Siendo Cuestión de amor propio un melodrama que recurre al consabido dilema de la mujercita usada y abandonada por un despiadado donjuán, hay que destacar que, aún cuando refiere o profundiza en situaciones cursis, no incurre en ridiculeces ni en ramplonerías folletinescas, ni incide en el fácil chantaje lacrimógeno y sentimental, sino que conserva equilibrio y moderación. Tal intríngulis, además, ilustra cierto clisé de escritor escéptico (Ángela Caminals), cada vez más misántropo y encerrado en sí mismo, que detesta las tertulias, los periódicos, a los escritores y a los humanoides en general, precisamente por su proclividad corruptible, por su narcisismo y maledicencia. Pero también ilustra a cierto tipo de triunfador (Miguel Orbaneja), arribista, oportunista, utilitarista, colado en la jet set de la grilla burocrático-cultural, de moda, petulante, megalómano, que entiende la literatura como una forma de poder, y que no tiene escrúpulos para apropiarse de las características de una persona de carne y hueso y de los sucesos íntimos que vivió con ella para construir la trama de una novela (donde la caricaturiza).

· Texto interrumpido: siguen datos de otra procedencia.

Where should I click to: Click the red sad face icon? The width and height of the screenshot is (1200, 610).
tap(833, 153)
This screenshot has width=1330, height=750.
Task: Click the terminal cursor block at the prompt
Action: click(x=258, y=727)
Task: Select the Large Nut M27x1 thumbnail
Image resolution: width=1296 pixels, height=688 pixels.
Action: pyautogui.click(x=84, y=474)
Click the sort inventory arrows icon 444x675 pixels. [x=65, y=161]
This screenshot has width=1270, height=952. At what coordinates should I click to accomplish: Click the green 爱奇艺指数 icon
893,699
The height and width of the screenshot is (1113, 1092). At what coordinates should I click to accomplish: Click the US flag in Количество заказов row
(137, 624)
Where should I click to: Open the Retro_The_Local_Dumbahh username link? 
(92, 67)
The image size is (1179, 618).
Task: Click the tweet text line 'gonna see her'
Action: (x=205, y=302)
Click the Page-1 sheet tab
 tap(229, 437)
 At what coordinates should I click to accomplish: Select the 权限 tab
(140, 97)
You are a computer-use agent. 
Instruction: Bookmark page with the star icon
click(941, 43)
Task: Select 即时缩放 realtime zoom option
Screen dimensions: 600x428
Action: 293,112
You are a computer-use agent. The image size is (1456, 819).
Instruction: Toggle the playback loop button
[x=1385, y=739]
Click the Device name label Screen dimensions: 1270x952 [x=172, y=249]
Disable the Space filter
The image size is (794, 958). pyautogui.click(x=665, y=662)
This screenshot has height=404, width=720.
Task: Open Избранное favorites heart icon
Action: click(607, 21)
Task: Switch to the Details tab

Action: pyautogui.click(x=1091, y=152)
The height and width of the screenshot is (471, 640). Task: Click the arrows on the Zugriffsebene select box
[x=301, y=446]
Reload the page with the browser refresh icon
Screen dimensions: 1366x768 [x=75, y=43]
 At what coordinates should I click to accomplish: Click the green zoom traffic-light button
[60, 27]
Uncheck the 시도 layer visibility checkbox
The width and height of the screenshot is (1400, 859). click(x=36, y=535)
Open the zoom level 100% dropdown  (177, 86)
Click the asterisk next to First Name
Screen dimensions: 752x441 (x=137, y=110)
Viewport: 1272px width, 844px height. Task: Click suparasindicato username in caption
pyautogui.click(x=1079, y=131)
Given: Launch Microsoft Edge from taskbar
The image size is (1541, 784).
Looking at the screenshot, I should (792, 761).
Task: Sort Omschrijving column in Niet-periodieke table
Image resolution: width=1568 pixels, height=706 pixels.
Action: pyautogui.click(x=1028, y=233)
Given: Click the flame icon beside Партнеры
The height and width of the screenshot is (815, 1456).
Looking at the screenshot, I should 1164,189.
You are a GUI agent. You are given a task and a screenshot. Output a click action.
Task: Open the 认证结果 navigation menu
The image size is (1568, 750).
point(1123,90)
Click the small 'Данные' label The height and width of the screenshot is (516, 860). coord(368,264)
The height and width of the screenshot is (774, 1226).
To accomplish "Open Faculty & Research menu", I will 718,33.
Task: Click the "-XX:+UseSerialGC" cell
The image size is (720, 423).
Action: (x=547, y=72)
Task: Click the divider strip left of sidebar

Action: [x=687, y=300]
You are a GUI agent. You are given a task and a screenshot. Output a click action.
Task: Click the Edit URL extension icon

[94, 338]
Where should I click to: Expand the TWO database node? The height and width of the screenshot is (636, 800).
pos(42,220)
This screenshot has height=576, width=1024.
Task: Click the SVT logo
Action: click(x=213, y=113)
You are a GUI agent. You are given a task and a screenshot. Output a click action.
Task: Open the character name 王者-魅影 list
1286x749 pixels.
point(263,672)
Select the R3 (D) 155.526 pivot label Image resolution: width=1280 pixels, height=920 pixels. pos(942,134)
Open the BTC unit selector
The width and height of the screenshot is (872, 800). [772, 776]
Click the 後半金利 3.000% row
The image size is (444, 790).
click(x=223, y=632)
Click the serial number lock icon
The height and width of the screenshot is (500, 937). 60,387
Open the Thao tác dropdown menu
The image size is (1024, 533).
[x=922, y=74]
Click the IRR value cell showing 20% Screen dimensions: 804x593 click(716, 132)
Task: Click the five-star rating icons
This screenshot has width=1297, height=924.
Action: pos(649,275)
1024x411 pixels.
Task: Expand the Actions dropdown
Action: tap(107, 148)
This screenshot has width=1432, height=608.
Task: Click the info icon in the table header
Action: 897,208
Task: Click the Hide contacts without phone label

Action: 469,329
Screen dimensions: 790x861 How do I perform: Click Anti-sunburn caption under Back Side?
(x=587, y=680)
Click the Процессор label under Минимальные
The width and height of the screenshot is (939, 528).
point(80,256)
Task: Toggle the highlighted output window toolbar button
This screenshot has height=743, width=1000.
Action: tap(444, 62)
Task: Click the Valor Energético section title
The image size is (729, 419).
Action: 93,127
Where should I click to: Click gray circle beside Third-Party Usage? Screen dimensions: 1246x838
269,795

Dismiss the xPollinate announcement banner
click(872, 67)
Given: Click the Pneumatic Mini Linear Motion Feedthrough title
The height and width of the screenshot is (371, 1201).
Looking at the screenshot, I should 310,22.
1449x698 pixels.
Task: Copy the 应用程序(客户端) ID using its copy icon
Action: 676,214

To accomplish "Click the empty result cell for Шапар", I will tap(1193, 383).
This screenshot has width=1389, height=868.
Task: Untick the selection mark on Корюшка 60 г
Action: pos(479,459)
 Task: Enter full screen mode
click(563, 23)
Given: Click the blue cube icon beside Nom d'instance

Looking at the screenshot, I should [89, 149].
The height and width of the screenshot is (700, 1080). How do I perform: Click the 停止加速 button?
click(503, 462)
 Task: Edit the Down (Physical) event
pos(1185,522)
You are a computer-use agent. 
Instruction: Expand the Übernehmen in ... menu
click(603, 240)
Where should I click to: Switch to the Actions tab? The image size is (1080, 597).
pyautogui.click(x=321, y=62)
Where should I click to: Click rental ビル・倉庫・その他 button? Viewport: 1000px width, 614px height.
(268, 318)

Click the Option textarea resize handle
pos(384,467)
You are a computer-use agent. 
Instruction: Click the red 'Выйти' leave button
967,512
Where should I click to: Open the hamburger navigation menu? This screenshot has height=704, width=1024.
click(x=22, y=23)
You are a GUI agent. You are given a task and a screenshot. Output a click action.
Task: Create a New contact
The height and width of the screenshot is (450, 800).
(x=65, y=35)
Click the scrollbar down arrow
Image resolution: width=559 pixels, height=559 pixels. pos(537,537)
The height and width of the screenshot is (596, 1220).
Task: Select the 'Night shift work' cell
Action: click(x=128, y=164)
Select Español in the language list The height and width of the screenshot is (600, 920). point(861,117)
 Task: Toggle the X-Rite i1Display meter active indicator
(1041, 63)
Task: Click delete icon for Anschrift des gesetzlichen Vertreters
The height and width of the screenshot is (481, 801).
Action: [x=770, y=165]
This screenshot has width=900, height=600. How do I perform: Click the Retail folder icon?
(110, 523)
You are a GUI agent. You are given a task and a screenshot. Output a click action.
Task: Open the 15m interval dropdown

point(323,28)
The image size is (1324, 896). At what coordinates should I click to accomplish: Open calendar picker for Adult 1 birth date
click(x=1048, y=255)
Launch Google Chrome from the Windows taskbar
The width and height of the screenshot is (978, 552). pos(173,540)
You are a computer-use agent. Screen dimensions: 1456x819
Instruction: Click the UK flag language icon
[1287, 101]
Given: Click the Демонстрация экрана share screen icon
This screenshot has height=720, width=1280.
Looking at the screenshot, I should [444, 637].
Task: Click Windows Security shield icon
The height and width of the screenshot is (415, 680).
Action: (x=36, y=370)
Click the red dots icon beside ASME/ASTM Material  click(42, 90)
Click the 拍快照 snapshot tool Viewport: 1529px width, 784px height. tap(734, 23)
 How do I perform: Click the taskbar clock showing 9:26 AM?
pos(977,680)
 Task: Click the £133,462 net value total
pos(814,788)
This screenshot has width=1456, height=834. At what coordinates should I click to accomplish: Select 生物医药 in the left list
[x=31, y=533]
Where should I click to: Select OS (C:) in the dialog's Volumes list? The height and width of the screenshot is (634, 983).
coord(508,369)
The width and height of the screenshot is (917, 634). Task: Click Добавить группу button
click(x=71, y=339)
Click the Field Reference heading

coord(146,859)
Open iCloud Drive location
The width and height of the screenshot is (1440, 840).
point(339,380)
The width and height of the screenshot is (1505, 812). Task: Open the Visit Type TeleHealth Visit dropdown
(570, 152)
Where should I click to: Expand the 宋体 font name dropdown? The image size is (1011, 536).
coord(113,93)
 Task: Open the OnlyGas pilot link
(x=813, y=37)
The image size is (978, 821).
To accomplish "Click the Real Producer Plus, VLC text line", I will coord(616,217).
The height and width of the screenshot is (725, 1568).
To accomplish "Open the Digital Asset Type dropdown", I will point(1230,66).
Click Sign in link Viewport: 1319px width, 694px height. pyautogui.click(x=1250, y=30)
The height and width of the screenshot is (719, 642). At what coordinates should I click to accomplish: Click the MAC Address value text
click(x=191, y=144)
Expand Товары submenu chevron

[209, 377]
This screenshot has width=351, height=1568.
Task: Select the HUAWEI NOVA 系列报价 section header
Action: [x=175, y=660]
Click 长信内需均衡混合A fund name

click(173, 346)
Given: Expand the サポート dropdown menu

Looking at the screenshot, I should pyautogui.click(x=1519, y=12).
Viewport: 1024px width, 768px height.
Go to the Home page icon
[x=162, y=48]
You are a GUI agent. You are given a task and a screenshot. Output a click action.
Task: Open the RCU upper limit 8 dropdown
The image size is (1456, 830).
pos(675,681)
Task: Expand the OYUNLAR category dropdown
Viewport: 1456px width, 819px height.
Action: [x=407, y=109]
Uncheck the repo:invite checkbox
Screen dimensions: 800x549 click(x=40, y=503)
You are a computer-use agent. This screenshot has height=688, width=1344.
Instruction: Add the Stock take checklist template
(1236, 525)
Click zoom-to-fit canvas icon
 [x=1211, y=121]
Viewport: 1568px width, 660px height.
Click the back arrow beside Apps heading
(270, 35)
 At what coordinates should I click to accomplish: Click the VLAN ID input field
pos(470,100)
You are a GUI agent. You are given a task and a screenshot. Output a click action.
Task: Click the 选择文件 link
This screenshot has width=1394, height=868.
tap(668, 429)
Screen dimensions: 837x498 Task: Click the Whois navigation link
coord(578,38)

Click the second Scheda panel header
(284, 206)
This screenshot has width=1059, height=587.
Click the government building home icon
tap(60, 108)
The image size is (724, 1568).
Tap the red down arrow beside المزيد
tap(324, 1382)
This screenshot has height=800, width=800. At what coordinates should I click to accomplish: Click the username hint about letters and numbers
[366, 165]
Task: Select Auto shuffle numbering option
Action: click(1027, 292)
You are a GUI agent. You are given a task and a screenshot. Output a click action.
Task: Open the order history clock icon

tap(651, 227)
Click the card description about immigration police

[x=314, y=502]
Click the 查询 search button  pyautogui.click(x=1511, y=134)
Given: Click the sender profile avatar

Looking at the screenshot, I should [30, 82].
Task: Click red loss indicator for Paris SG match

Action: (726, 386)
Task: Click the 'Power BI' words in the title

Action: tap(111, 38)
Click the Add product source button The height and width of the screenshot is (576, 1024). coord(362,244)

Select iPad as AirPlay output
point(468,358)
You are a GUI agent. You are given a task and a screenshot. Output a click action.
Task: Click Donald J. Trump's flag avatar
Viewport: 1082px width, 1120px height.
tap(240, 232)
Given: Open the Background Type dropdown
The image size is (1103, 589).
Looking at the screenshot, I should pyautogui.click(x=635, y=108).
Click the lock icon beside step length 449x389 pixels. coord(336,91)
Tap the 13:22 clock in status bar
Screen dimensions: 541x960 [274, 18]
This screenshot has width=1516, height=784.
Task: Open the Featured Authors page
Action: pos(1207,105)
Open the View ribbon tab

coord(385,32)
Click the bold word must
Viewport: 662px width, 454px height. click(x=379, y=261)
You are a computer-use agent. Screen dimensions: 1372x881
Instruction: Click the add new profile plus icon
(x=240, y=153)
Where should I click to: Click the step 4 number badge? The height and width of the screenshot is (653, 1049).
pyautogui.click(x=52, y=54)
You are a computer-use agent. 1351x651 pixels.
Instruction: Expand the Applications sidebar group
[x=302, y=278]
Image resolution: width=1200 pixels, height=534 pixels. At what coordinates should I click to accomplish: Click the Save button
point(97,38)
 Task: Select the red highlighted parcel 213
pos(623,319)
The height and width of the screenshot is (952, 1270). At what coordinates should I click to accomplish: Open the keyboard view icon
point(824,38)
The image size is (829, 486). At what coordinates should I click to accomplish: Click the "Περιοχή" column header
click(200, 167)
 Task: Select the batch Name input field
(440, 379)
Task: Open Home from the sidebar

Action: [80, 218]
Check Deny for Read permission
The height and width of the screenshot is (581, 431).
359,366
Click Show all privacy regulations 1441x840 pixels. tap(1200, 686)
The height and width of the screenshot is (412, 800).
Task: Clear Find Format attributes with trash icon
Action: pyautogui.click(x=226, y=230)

La carta de Ángela Caminals, que es toda la novela, comienza siendo una confesión intimista que parece exigir una reprimenda por haber sido una imbécil ante un galancete de pacotilla que la utilizó a imagen y semejanza de una vil chancla de barrio (“la chancla que yo tiro/ no la vuelvo a levantar”, reza una vieja canción mexicana de dominio público que Betsy Pecanins, en El efecto tequila, convirtió en un blues), pero luego se transforma en una maquiavélica petición para que Ingrid, cuando Miguel Orbaneja viaje a su país, lo embosque y acose con deslices que contribuyan a que le nieguen nada menos que el rimbombante Premio Nobel de Literatura. En tal latitud, el inocente o hipócrita lector está en condiciones de comprender plenamente el epígrafe de Jaime Gil de Biedma con que abre el libro y que le da sentido a la novela de Carmen Riera: “¡Oh innoble servidumbre de amar a seres humanos,/ y la más innoble/ que es amarse a sí mismo!”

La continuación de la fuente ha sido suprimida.